Pour les supporteurs qui veulent suivre leur équipe, l’obstacle majeur sera aux frontières, alors que seuls l’Azerbaïdjan, la Hongrie et la Russie ont, pour l’heure, mis en place des procédures spéciales pour les détenteurs de billets, qui seront ainsi dispensés de quarantaine à leur arrivée. Bucarest songe à faire de même pour les visiteurs restant moins de trois jours sur place et présentant un test négatif au Covid-19.

Mais des restrictions sont en vigueur partout ailleurs et notamment au Royaume-Uni, confronté à une poussée du variant Delta apparu en Inde, et qui doit accueillir à Londres les demi-finales et la finale. Ces mesures peuvent varier selon le pays d’origine du détenteur du billet.

  • Quid des fan-zones en France ?

Elles avaient connu de beaux succès lors de l’Euro 2016 ou de la Coupe du monde 2018. Mais pour cette compétition, la plupart des villes hésitent encore à mettre à nouveau en place des fan-zones pour les matchs.

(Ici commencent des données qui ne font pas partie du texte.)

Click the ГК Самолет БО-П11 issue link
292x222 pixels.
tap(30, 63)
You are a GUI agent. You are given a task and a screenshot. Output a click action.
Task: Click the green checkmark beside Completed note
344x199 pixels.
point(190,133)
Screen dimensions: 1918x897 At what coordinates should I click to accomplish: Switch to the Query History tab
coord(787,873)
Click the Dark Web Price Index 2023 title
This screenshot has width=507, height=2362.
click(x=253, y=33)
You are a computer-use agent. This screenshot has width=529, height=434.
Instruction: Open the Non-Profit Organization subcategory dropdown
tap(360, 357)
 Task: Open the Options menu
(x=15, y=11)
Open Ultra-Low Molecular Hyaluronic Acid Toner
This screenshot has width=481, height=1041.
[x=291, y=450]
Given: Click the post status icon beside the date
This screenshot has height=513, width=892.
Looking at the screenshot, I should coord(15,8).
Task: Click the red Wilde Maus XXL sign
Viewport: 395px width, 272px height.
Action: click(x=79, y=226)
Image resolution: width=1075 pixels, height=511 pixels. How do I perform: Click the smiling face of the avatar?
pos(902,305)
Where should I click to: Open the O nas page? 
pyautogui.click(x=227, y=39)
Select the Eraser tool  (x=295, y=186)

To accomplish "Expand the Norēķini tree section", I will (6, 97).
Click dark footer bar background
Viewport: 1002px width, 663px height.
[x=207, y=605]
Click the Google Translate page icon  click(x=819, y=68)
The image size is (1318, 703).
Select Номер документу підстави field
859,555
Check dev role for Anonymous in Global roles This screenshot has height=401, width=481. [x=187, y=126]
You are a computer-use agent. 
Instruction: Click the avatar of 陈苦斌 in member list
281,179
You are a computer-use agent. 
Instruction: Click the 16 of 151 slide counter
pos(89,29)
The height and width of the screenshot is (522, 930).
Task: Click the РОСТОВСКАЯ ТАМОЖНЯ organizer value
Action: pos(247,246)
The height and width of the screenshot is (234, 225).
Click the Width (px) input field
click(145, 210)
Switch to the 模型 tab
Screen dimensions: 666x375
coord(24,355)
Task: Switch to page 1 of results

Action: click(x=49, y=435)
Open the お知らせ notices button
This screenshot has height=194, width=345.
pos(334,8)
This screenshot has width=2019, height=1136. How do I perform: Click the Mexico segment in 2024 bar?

La ministre déléguée aux sports, Roxana Maracineanu, a confirmé le 4 juin que de tels espaces pourront être installés, mais avec l’obligation de rester assis et une jauge maximum de 5 000 personnes, et ce jusqu’au 30 juin – date marquant un assouplissement des mesures sanitaires en France. « Après cette date, on reviendra à peu près à la normalité », espère-t-elle.

Avec ces conditions encore drastiques, de nombreuses villes préfèrent toutefois attendre le mois de juillet et le début de la phase finale – en espérant que la France soit toujours qualifiée –, pour mettre en place ces fameuses fan-zones.